Accra, Dec 6, GNA - The Sekondi-Takoradi Metropolitan Assembly (STMA), says the city’s caveat to redevelopment for ‘sustainable Sekondi’ and ‘transformative Takoradi’ is that all building replacements and renovation must at least meet requirements as stipulated in the Ghana Building Code.
Mr Anthony K.K. Sam, Metropolitan Chief Executive (MCE) of STMA noted that this would help the population to live in comfortable proximity to their workplace.
“It will not only save government the cost of unending infrastructure in new areas but reduce the carbon footprint in the city since the largest portion of greenhouse-gas emissions comes from energy use in residential and commercial buildings, as well as transportation”, he added.

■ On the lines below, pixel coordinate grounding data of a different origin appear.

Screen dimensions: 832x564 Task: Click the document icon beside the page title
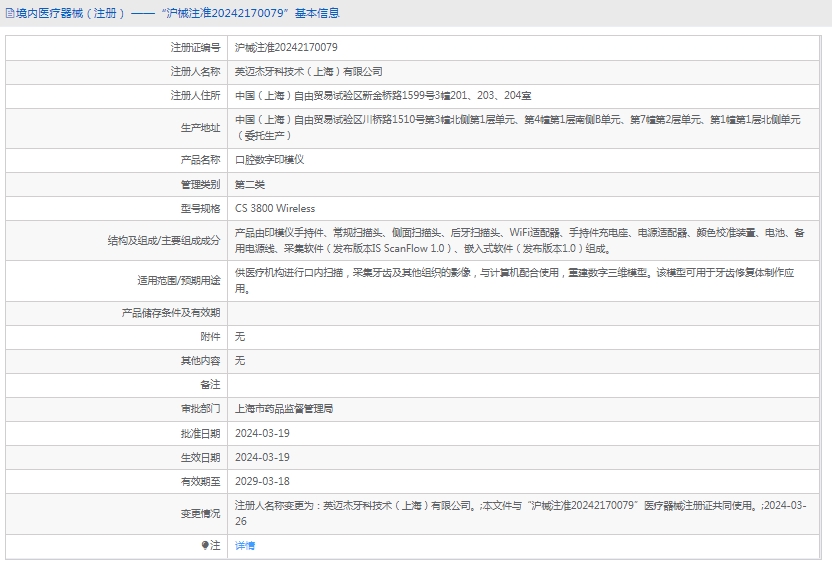click(x=8, y=13)
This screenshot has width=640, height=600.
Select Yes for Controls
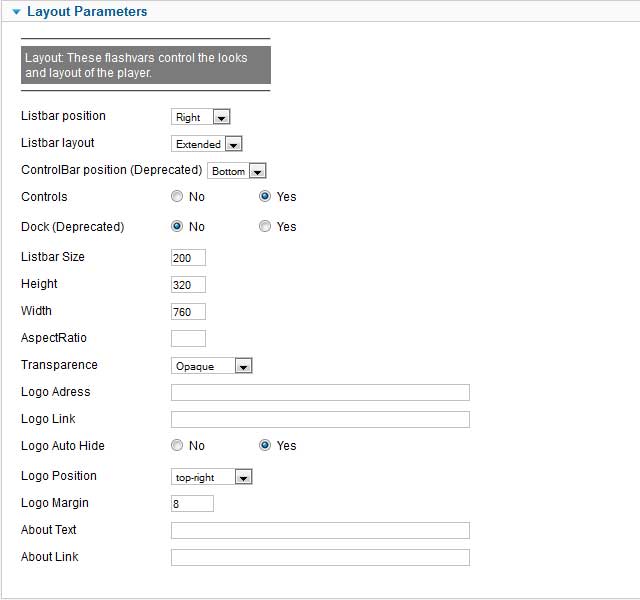pyautogui.click(x=265, y=196)
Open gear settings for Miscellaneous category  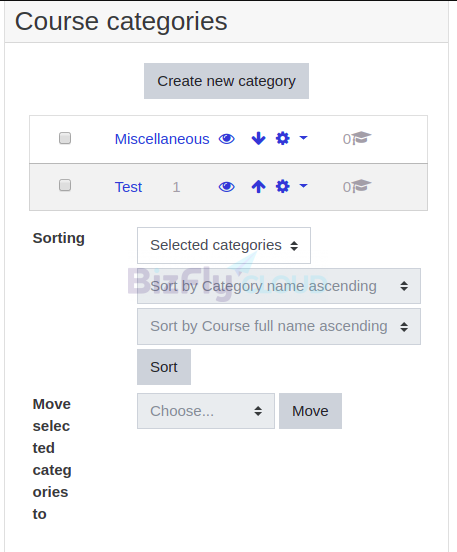point(283,138)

Mr Sam said this in his remarks during a stakeholder engagement on green building, dubbed: “Build and Brand Green with Excellence in Design for Greater Efficiencies (EDGE): A Bruch with Your Peers”.
It was hosted by the International Finance Corporation (IFC), a member of the World Bank Group; and supported by SGS Ghana.
EDGE, an innovation of IFC, is a green building certification system focused on making new residential buildings more resource-efficient. It comprises of a web-based software application, a universal standard and a certification system.
EDGE aims to help developers reduce their buildings’ energy and water consumption by 20 percent while lowering greenhouse-gas emissions.
Mr Sam noted that with public finances under stress worldwide, one thing is certain; allocating funds to continuously expand energy, water and roads separately was not just ineffective- it is simply unaffordable.
He said the contribution of the design, construction and use of buildings in the city could do more than help reduce government expenditure, they could help cities become simultaneously healthier and more livable while limiting carbon emissions.
Mr Sam recounted that, the twin city on the 13th November, 2019, instituted a new city policy of a 30 percent reduction in building permit fees for all developments that are certified with EDGE.
He stressed that unfortunately, the Takoradi mall which meets all the requirements of a green building and certified by EDGE did not benefit from this recent policy.
“However, as a practical example, its tailored in our marketing plan which will soon be vigorously being pursued and the intention is to help encourage the resource-efficient development of the property sector in the city”, he added.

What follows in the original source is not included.